I was on a date…I think? I’d met this guy – okay, no: this man – while working at Barnes & Noble in Kalamazoo. I looked up a book he was on the hunt for. He hung around and was in the cafe when I took my lunch break. We struck up a conversation.
He was twice my age, wearing motorcycle leathers, and was in town for a few days. He asked me out.
When he called the next day, he suggested we get sushi, and asked where we should go. I said I’d think about it, and when I got to work that night – this time at Water Street Coffee Joint, also in Kalamazoo – I asked my boss where one goes if one is going to eat sushi. He was stumped. This was discouraging, because he was the closest thing I knew at the time to a ‘foodie’, before that was a term, and so I was sure he’d be able to help me. Finally, he said the Hibachi place also had sushi. And so, that is where the handsome stranger and I went.
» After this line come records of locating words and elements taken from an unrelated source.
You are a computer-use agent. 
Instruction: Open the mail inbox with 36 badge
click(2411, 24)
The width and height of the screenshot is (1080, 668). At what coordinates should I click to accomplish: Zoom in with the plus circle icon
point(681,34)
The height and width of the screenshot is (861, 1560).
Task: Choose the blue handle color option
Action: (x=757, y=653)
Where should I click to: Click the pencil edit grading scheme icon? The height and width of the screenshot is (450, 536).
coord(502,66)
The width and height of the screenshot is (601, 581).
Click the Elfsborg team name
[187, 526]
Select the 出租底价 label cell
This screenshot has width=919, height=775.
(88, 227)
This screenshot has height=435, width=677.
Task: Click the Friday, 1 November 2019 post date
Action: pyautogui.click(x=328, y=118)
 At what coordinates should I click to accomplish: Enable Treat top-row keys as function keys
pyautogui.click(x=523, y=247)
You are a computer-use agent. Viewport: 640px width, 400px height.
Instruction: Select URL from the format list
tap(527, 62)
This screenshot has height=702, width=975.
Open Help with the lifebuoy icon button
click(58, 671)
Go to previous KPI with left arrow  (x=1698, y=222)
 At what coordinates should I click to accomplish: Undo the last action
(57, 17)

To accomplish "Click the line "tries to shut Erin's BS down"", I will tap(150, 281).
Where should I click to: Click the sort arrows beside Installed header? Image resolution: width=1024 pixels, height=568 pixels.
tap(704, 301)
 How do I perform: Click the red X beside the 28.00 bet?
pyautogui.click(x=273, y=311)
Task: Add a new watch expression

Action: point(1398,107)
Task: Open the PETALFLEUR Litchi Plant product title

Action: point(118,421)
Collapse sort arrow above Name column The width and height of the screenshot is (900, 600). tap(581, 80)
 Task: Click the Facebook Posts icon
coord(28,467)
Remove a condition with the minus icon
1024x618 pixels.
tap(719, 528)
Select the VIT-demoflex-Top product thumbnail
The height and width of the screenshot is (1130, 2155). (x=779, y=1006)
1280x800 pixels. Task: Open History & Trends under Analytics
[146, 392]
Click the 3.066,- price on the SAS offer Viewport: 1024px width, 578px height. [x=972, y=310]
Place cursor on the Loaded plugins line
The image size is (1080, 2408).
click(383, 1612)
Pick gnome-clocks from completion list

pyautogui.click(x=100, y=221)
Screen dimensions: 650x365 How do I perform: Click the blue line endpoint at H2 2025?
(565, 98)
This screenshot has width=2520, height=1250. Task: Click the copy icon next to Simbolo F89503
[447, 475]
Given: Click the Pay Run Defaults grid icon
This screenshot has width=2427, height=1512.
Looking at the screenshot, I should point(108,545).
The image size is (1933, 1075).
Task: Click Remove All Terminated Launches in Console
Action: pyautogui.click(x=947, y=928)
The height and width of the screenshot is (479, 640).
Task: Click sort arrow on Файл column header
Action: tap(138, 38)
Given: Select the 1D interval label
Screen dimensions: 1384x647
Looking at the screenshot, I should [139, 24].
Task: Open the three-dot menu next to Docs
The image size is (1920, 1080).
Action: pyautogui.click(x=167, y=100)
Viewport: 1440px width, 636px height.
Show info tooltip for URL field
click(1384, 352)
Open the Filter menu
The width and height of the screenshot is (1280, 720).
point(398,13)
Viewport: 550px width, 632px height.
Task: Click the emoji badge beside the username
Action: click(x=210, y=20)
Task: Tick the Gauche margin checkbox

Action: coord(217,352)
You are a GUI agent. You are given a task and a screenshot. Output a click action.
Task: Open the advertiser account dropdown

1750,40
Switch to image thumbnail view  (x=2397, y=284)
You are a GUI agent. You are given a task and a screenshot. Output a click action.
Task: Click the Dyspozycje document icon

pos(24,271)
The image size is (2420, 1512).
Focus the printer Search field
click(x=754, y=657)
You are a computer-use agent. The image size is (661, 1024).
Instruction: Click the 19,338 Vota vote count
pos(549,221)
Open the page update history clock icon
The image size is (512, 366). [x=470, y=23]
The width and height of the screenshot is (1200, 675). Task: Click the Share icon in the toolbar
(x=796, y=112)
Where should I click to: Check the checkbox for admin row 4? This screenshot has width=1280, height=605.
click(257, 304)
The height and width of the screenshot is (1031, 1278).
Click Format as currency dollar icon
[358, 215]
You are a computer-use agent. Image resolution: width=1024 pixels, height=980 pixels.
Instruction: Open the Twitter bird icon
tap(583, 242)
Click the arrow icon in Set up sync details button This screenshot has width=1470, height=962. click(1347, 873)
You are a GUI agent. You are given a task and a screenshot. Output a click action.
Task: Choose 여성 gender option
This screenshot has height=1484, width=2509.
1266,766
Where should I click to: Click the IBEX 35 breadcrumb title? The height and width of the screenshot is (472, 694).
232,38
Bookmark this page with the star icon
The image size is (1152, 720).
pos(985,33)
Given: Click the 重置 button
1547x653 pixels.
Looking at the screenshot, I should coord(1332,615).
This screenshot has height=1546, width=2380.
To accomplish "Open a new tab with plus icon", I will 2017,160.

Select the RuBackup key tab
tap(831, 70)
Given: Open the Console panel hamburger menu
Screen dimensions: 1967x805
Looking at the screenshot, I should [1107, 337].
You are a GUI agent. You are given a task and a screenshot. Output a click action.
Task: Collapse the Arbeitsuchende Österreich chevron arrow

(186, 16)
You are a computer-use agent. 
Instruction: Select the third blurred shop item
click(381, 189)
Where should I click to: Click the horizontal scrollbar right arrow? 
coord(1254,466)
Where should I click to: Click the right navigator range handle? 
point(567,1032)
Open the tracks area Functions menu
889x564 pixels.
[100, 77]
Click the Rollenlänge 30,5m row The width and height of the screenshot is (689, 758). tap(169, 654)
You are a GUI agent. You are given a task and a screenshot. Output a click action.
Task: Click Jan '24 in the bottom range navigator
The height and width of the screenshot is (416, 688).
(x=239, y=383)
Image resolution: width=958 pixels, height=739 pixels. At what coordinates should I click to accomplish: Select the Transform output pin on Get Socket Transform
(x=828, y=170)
I’ve never liked admitting that I don’t know about things, or how to do things. Wearing glasses has always made me look smarter than I am, and I’ve learned to capitalize on this assumption. Unfortunately my date was actually smart, though, and caught on right away that I hadn’t quite mastered chopsticks yet. “It’s fine to use your hands to eat sushi,” he told me.
I was relieved.
As we warmed up with conversation and flirtation, I began to relax a bit. We laughed, our soup came, I sipped it and put it aside to cool. As he told a lengthy story about sailing around the world, I casually picked up my chopsticks. We made smiling eye contact while I put the chopsticks into my soup to stir it, and I kept the eye contact with him, nodding along with his story, as my stirring caused the bowl to tip toward me, spilling hot miso soup into my lap; I didn’t even flinch. If my eyebrows raised, I passed it off as being impressed with his story.
I broke eye contact to pop a too-large piece of nigiri into my mouth, moaning “mmmm!” more loudly than was necessary. Especially considering he was still talking.
Only when I realized he would notice the large, wet stain with bits of tofu and seaweed on my skirt when we stood up to go, did I break down and explain what happened. I was embarrassed and felt like a foolish girl next to this world-wise, mature man. But I still laughed at myself, because come on: this was too much.
His expression as I told him about the soup and showed him my skirt was one of concerned horror – “oh my god, are you okay?” he asked. “That must have hurt like hell! Why didn’t you say anything?” And then he, too, laughed while gathering every napkin he could find from all of the nearby tables, helping me wipe away the soup and bits, mumbling “these napkins aren’t very absorbent, are they?” as we worked.
We did, however, keep in touch. And when he rode through Monterey after I’d moved to California, he stopped in to visit, arriving with fresh fish and oysters on which we feasted for hours, with no hot soup in sight.